When Taneisha Deans was growing up in Glenville, she thought of an engineer as someone who repaired cars or other large equipment.
But then she became part of Case Western Reserve’s Envoys program, and learned that the discipline included such fields as computer science, chemical engineering and even polymers.
“When I was younger, I didn’t really understand engineering,” she said, “that’s where this program helps out.”
For Deans, Envoys provided more than an introduction to the subject. It led her to a bachelor’s degree in 2012, and, next month, a doctorate in Macromolecular Science and Engineering.
“I had always heard about Case [Western Reserve],” she said. “My dad was always reading the newspaper and got me in the habit. Case [Western Reserve] was always in the news about some grant that [its researchers] received for cutting-edge research.”
Today Deans conducts some of her own cutting-edge research—specifically, finding ways to replace the hazardous materials in flame retardants with ones that are more environmentally friendly.
Administered through the university’s National Science Foundation-funded Center for Layered Polymeric Systems, the Envoys program provides underrepresented minority students from the Cleveland Metropolitan and East Cleveland school districts a chance to participate in intensive research and learn more about STEM (science, technology, engineering and mathematics).
After becoming a student at Case Western Reserve, Deans embraced the opportunity to mentor Envoys participants—just as others had supported her. Her longtime faculty mentor David Schiraldi, for example, was the first to suggest she consider getting a Ph.D.

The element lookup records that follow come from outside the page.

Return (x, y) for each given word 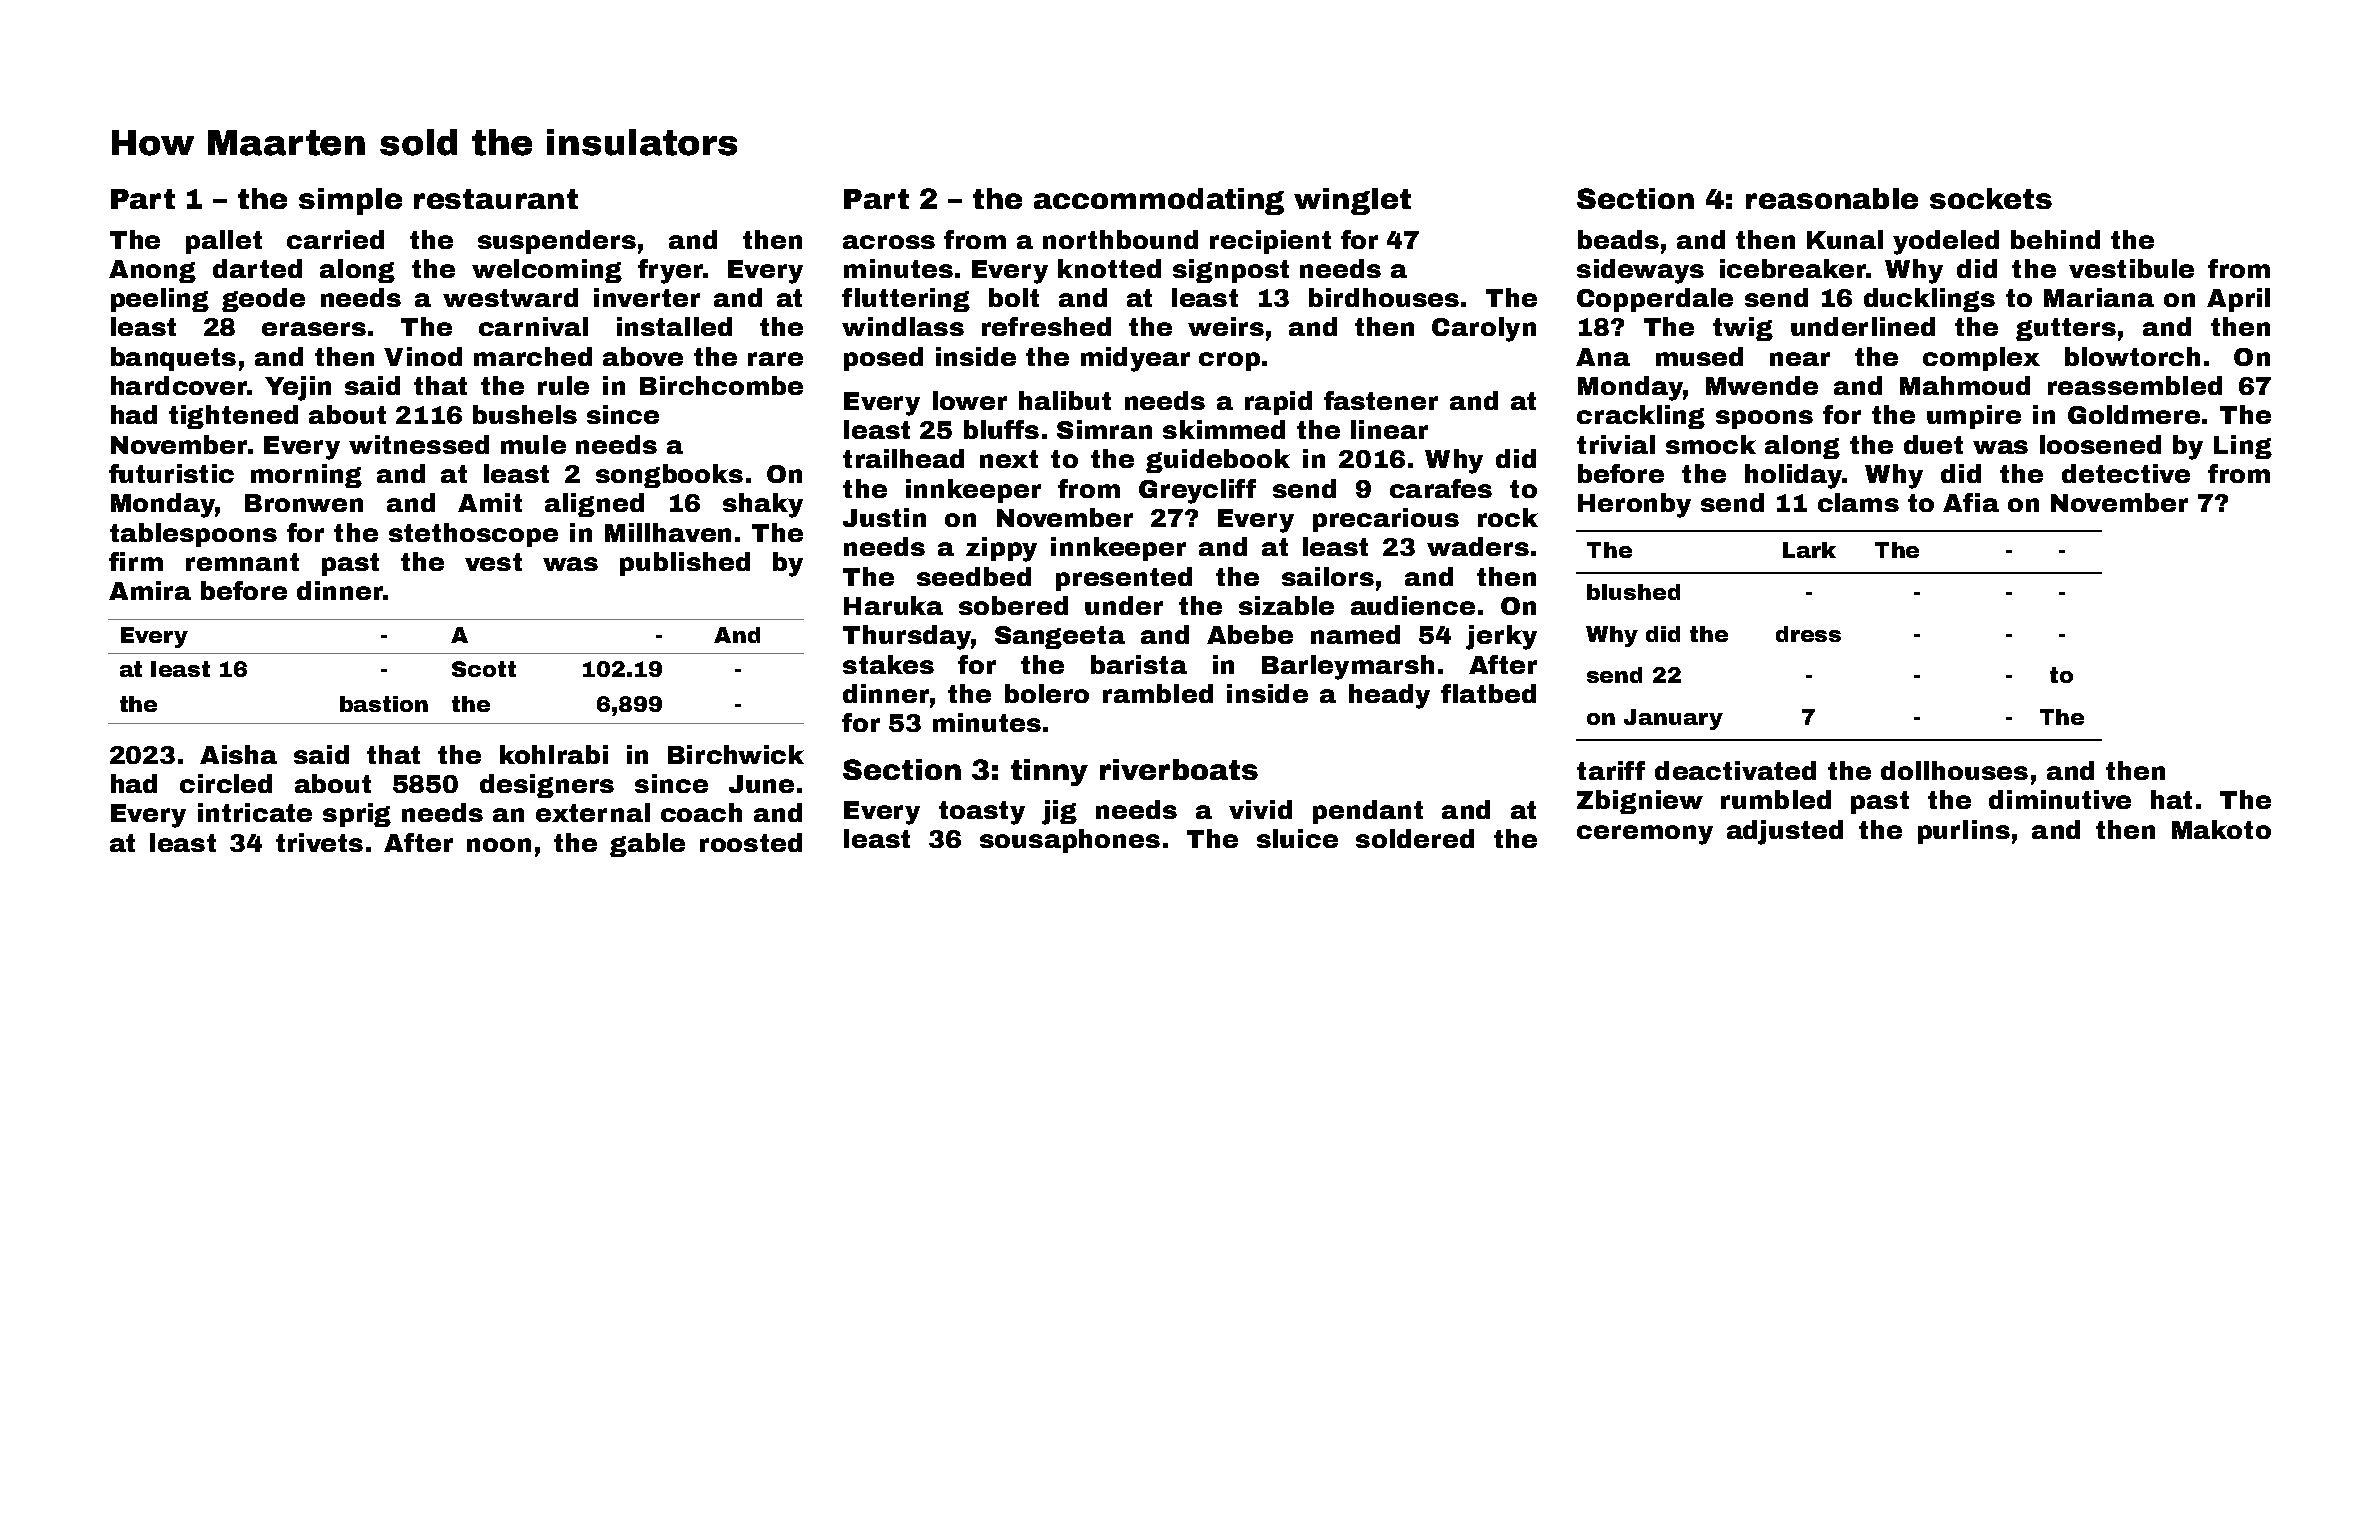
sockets (1991, 198)
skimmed (1224, 429)
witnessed (419, 444)
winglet (1352, 201)
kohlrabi (554, 754)
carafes (1441, 488)
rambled (1158, 693)
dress (1808, 634)
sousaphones (1070, 841)
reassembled (2135, 385)
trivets (319, 842)
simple (350, 201)
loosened (2100, 444)
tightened (233, 417)
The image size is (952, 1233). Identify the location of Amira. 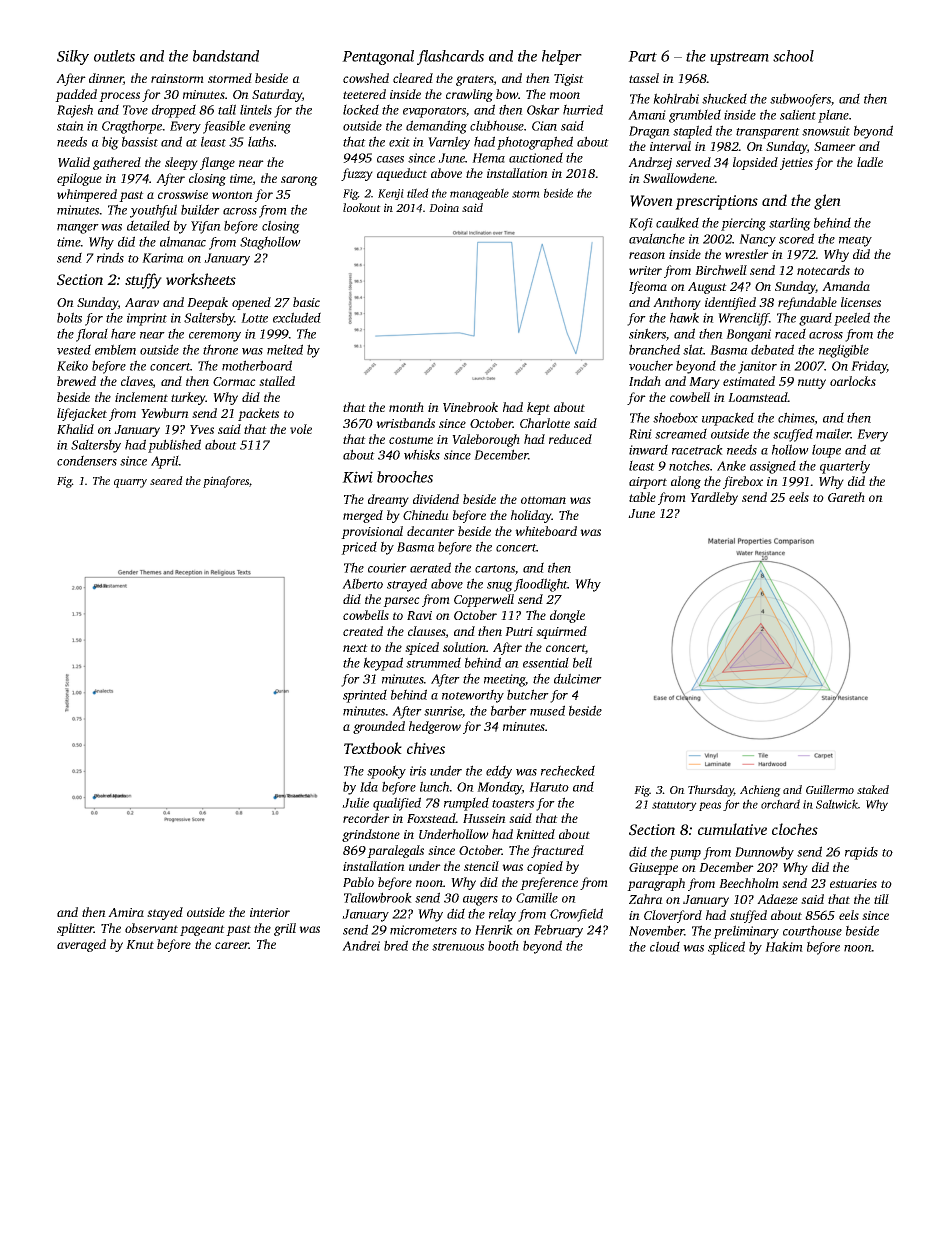
(126, 912).
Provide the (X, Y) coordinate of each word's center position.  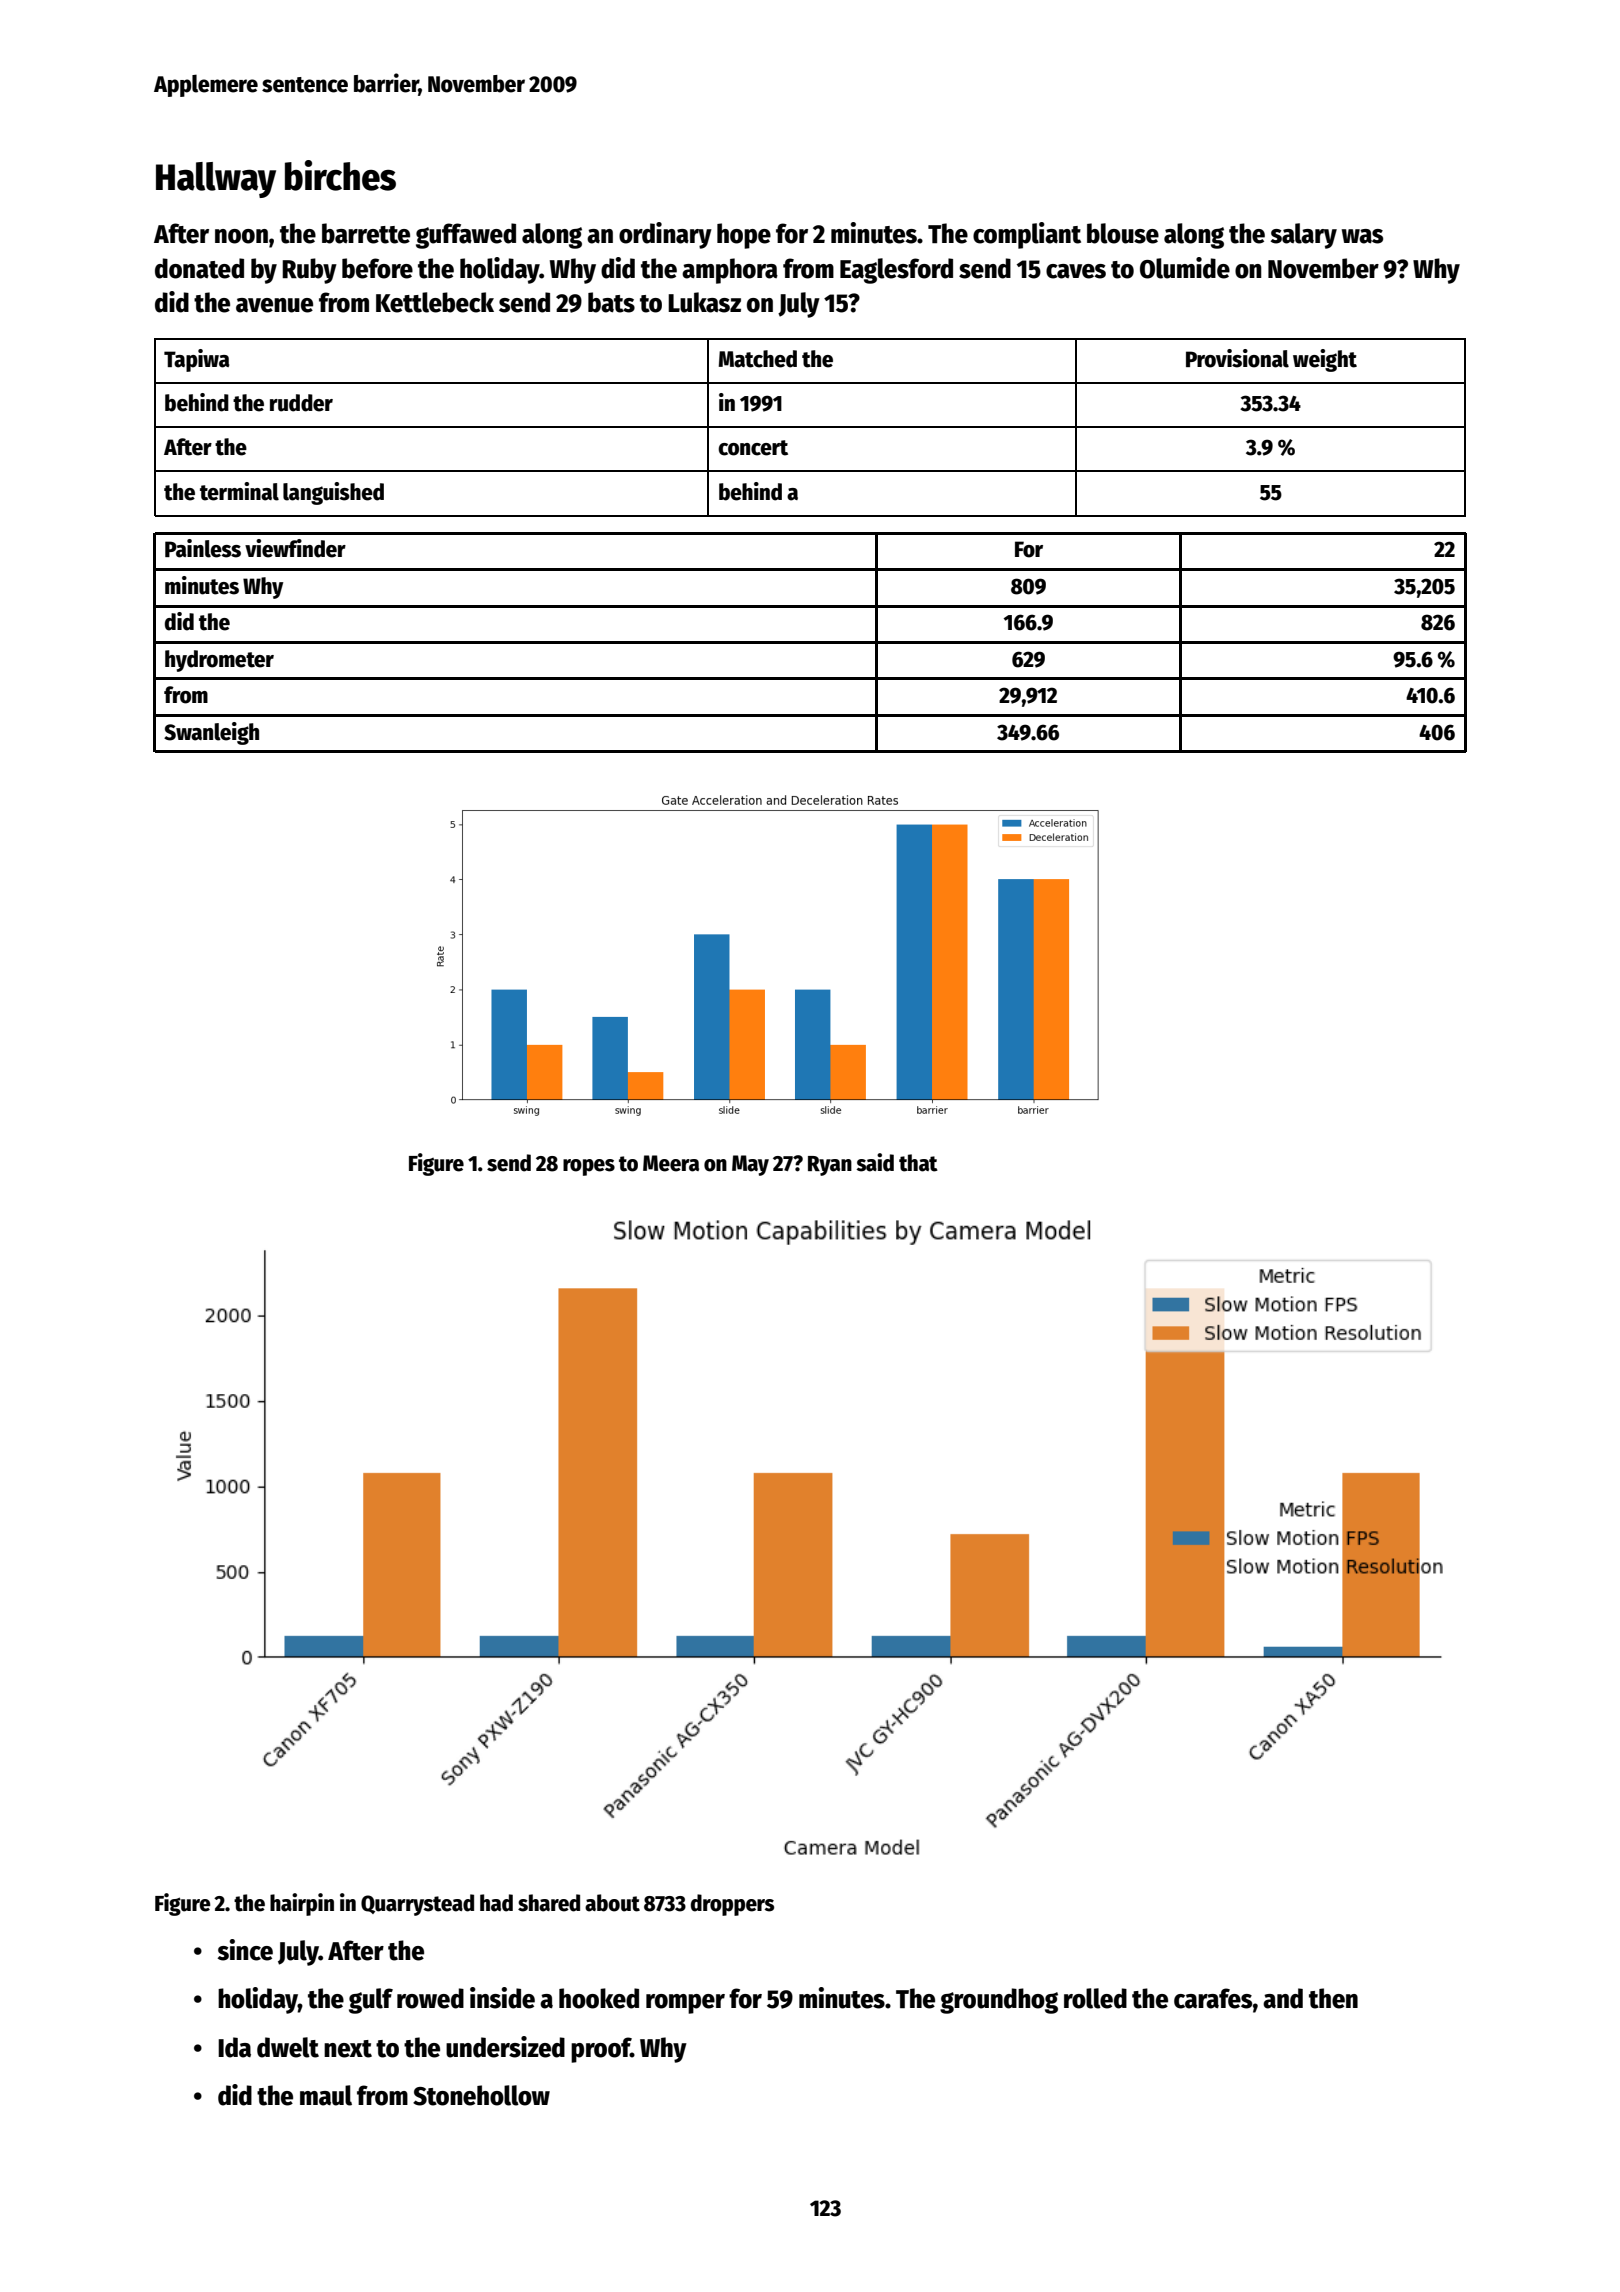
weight (1325, 360)
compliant (1027, 235)
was (1362, 236)
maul (326, 2095)
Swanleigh (211, 733)
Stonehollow (481, 2095)
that (918, 1163)
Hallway (216, 180)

Schiraldi, the Peter A. Asseff Professor and Chair in the Department of Macromolecular Science, not only reminded her regularly that PhD was well within her reach—he also told her she could become “Dr. Deans”
Get to know Deans in this week’s five questions.
1. What do you like most about Cleveland?
I like the culture. You can go to the West Side and maybe get some really authentic Mexican food, or to Little Italy for some Italian food. But you can also go to the Cleveland Museum of Art [and] Playhouse Square. There’s just so much you can do to learn about the different cultures here.
2. What’s your favorite social media platform?
Facebook. I love Facebook.
3. What was the most influential class you’ve ever taken?
EMAC 355 [Polymer Analysis Laboratory]. I think it’s because it was a hands-on research class. I learn better by doing research, and it really separates the people who are meant to be scientists and engineers and those who are not.
4. If you could meet any historical figure, who would you pick, and why?
My historical figure would be Dr. Martin Luther King Jr. We actually share the same birthday, so I always thought that was really cool. But the time and turmoil that we’re having right now, where it’s the separation of cultures, it was something that was seen during his time. For him to stand up and be the voice of so many people, and really try to bring us together will always be something that we can live by.
5. What’s your favorite thing about Case Western Reserve?
The [Macromolecular Science and Engineering Department] because it’s a family over there. The students are great, the professors are amazing. Even though they have 80-plus students now, they’ll come up and ask “How’s your research going?” Or I could go and talk to any professor and say, “I’m having such and such problem,” and they’ll make a suggestion and help as much as possible.